1. The utility model provides a rope hypervelocity friction wear test machine which characterized in that: comprises a fixing device, a power device and a friction test device; the fixing device comprises a workbench (11), an upright post (1), a lower fixing plate (2), an upper fixing plate (4) and a support bearing (6); the power device comprises a motor (3), a gearbox, a clutch (16) and a rocket engine (10); the friction test device comprises a rotating shaft (8), a driven gear (15), a friction wheel (5), a tension wheel (9) and a connecting rod mechanism (14);

four upright posts are fixed on the workbench (11), and the four upright posts are distributed on the workbench (11) in a rectangular manner; the upper end and the lower end of the upright post (1) are respectively provided with an upper fixing plate (4) and a lower fixing plate (2); the planes of the upper fixing plate (4) and the lower fixing plate (2) are both vertical to the axis of the upright post (1); the centers of the upper fixing plate (4) and the lower fixing plate (2) are both provided with a supporting bearing (6), and the centers of the two supporting bearings (6) are coaxial and are both parallel to the axis of the upright post (1); the rotating shaft (8) is arranged on the upper fixing plate (4) and the lower fixing plate (2) through two supporting bearings (6); a driven gear (15) is mounted in the middle of the rotating shaft (8), and a friction wheel (5) is mounted at the top end of the rotating shaft (8); the tensioning wheel (9) is positioned between the two upright columns (1) at one end, and the tensioning wheel (9) is fixed on one of the upright columns (1) through a connecting rod mechanism (14); the motor (3) is connected with the driven gear (15) through the gearbox and the clutch (16), and the driven gear (15) drives the rotating shaft (8) to rotate; the rocket motor (10) is fixed on the periphery of the rotating shaft (8).

2. The rope ultra-high speed frictional wear testing machine according to claim 1, characterized in that: the device also comprises a test control device, wherein the test control device comprises a speed sensor (7), a tension sensor, a pressure sensor, a data processing device (12) and a recording display device (13); the tension sensor is arranged on the tension wheel (9); the pressure sensor is mounted in the rocket engine (10); the speed sensor (7) is arranged outside the circumference of the rotating shaft (8); the speed sensor (7), the tension sensor and the pressure sensor are all connected with the data processing device (12), and the data processing device (12) is connected with the recording display device (13).

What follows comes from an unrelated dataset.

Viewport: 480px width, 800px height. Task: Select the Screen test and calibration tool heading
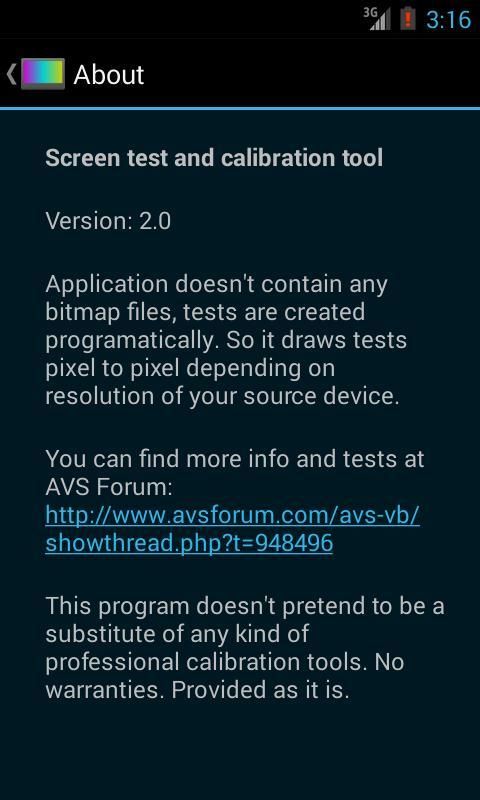point(214,158)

3. The rope ultra-high speed frictional wear testing machine according to claim 1, characterized in that: the number of the rocket motors (10) is at least two, and the rocket motors are equidistantly arranged on the same cross section of the circumference of the rotating shaft (8); the nozzle of the rocket engine (10) is horizontally arranged and is tangential to the rotating direction of the rotating shaft (8).

4. The rope ultra-high speed frictional wear testing machine according to claim 1, characterized in that: the rocket motors (10) are mounted on different cross sections of the circumference of the rotating shaft (8).